Mini Cathy, maxi force

Cathy Phatien a remporté les championnats de Nouvelle-Calédonie de force athlétique, au mois d’octobre. Elle vise une qualification aux championnats d’Europe dans la catégorie des moins de 47 kilos, deux ans seulement après ses débuts dans ce sport dont elle est fière de changer l’image.

La barre pèse quasiment trois fois son poids de corps. Sans bruit, sans cri, juste un rictus, les 127 kilos décollent. Les partenaires d’entraînement observent simplement la technique, habitués à cet exploit. Mais pour ceux qui s’imaginent que la force athlétique ne rassemble que des Julien Moala – le champion de Calédonie, 137 kilos sur la balance – la découverte de Cathy Phatien en action est un choc.

« Quand on s’entraîne dans les salles de sport commerciales, on voit les gens halluciner… Il y en a qui nous filment en cachette », raconte Maxime Bataillard. L’entraîneur, lui-même compétiteur de haut niveau, est ravi que sa protégée brouille l’image du pousseur de fonte moyen, « l’Américain bedonnant et dopé ».

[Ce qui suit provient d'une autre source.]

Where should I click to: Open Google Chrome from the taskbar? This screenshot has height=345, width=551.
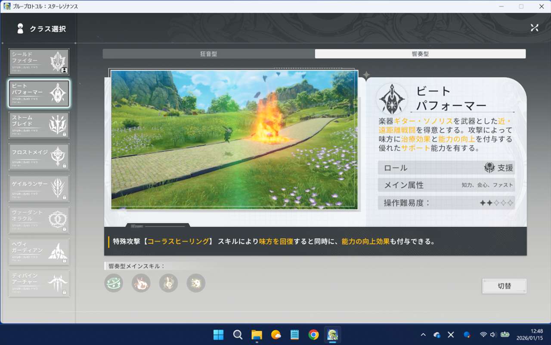[x=313, y=335]
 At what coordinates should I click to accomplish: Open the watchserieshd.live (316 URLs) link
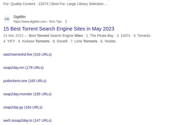pos(27,54)
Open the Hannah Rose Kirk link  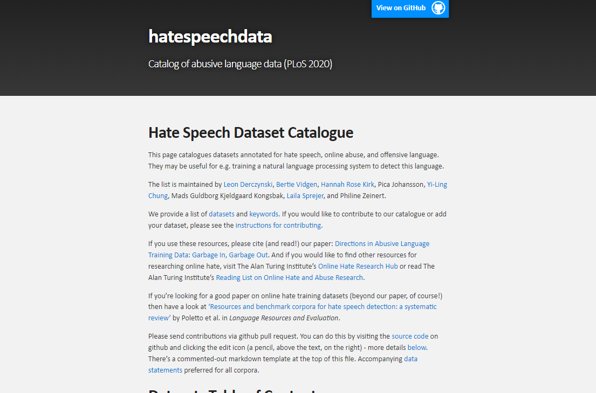point(347,184)
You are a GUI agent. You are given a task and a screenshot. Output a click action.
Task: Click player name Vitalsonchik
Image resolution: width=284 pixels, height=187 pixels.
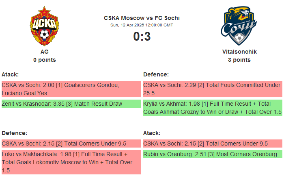[x=239, y=52]
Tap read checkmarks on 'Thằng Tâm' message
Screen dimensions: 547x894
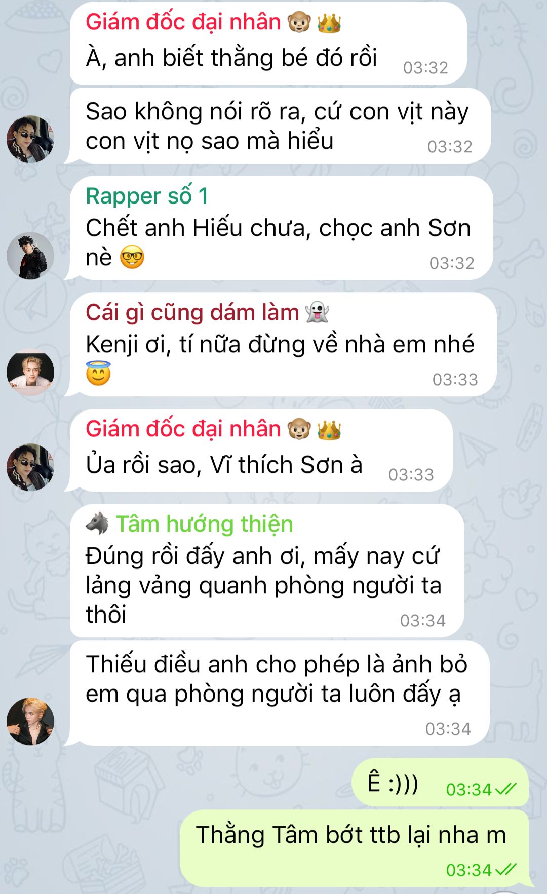tap(505, 869)
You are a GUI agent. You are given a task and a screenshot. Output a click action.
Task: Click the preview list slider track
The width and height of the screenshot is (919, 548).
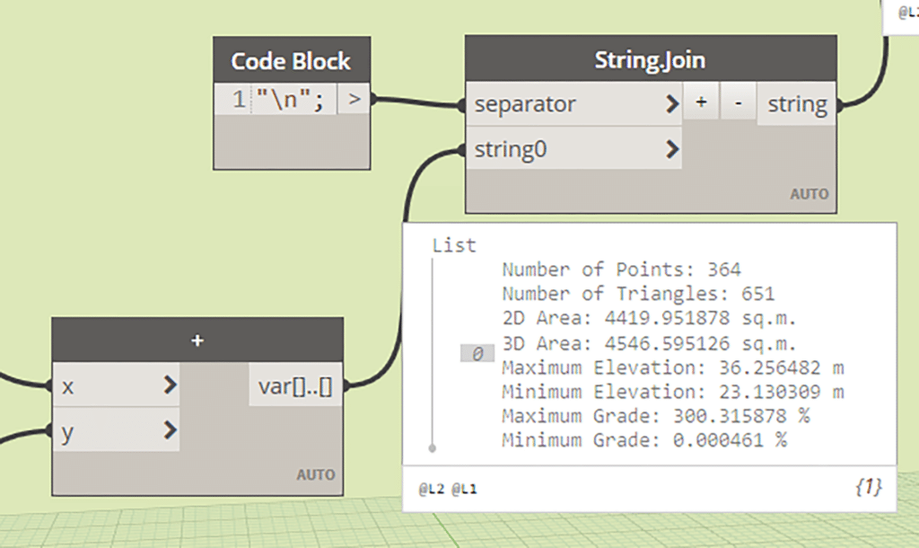click(x=432, y=350)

Avec 115 kilos en squat, 60 en développé couché et 135 en soulevé de terre (l’athlète doit parvenir à se redresser complètement), Cathy Phatien (1,57 m, 46 kilos) est devenue le 15 octobre championne de Nouvelle-Calédonie (un indice permet de comparer les différentes catégories de poids de corps).

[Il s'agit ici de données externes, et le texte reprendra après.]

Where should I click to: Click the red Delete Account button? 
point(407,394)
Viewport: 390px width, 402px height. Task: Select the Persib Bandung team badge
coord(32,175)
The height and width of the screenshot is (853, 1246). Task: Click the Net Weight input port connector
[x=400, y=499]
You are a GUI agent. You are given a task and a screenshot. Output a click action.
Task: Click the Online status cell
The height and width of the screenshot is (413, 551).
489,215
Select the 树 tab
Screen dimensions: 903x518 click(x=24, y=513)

Cathy, elle, ne s’étonne plus de l’étonnement des gens. Elle poste fièrement ses entraînements sur les réseaux sociaux et constate avec plaisir que les effectifs augmentent – rapidement au niveau national, plus doucement ici, une dizaine de Calédoniennes participent aux compétitions. « On voit de plus en plus de femmes, c’est cool ! Je suis contente de participer à ça. Ça me donne envie d’inspirer d’autres personnes, d’inciter des femmes à pratiquer la force. »

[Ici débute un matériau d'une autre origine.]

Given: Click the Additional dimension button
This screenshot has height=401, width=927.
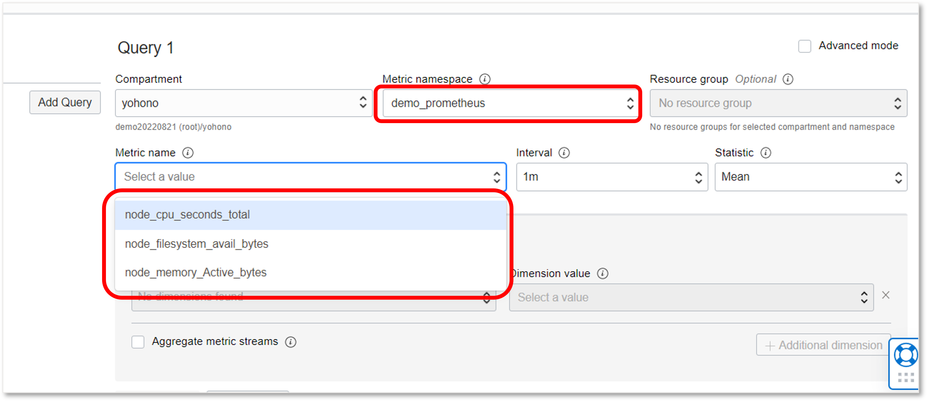Looking at the screenshot, I should (823, 345).
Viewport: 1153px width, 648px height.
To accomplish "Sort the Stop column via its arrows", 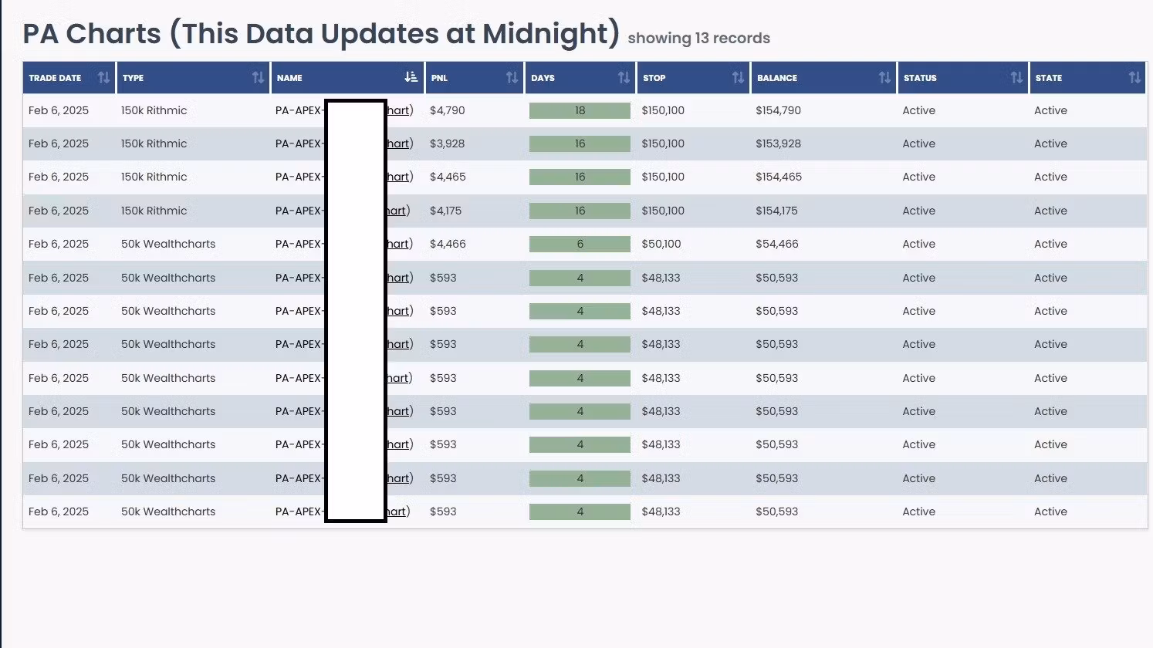I will 738,78.
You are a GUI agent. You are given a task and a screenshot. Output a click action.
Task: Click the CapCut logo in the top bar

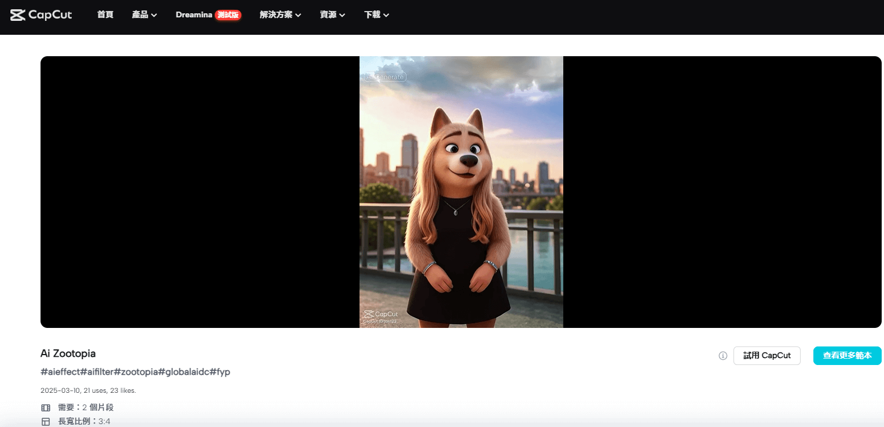tap(41, 14)
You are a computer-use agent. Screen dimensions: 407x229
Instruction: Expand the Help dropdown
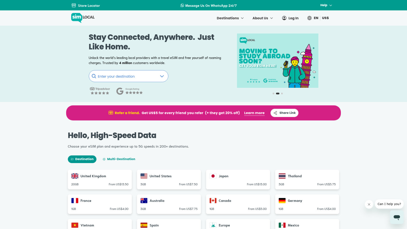[326, 5]
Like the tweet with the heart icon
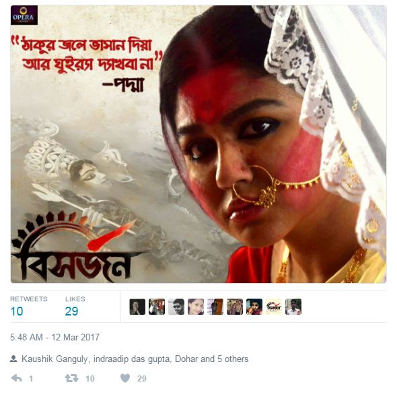The height and width of the screenshot is (393, 397). coord(125,378)
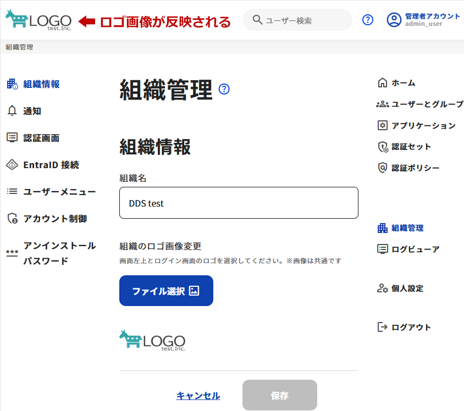Click the ログアウト exit icon
The width and height of the screenshot is (464, 411).
(x=383, y=327)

« ZÉRO ALCOOL, ZÉRO SORTIE »

Mi 2020, Cathy n’avait encore jamais pratiqué le sport en compétition. Quand elle a poussé la porte d’une salle de musculation, c’était sans intention particulière. « Elle avait vu de la lumière », taquine Maxime. Mais elle a vite pris goût à la force. « J’aime cette sensation de flow sous la barre. On apprend à se connaître, à avoir confiance en soi. Ça m’aide dans la vie. »

Le coach confirme. « Elle s’est beaucoup ouverte. Elle prend la parole plus facilement. Et le fait qu’elle réalise des performances lui donne une sorte de stature. Les gens l’écoutent. » Cathy est devenue un modèle de discipline. Un entraînement, parfois deux, six jours sur sept. « J’étais une fêtarde, avant. Maintenant, c’est zéro alcool, zéro sortie. » Son temps libre, Cathy le passe en famille. Ou en cuisine, italienne de préférence. « Je suis très glucides… »

Une après-midi crêpes avec les autres « lifteurs » passe encore, mais pas plus. « La force athlétique, on y consacre notre vie », professionnelle aussi, bientôt. Cathy s’apprête à quitter la communication digitale : elle suit une formation d’entraîneuse pour s’associer à Maxime, qui a créé le club Maxi Perf, à la Vallée-des-Colons.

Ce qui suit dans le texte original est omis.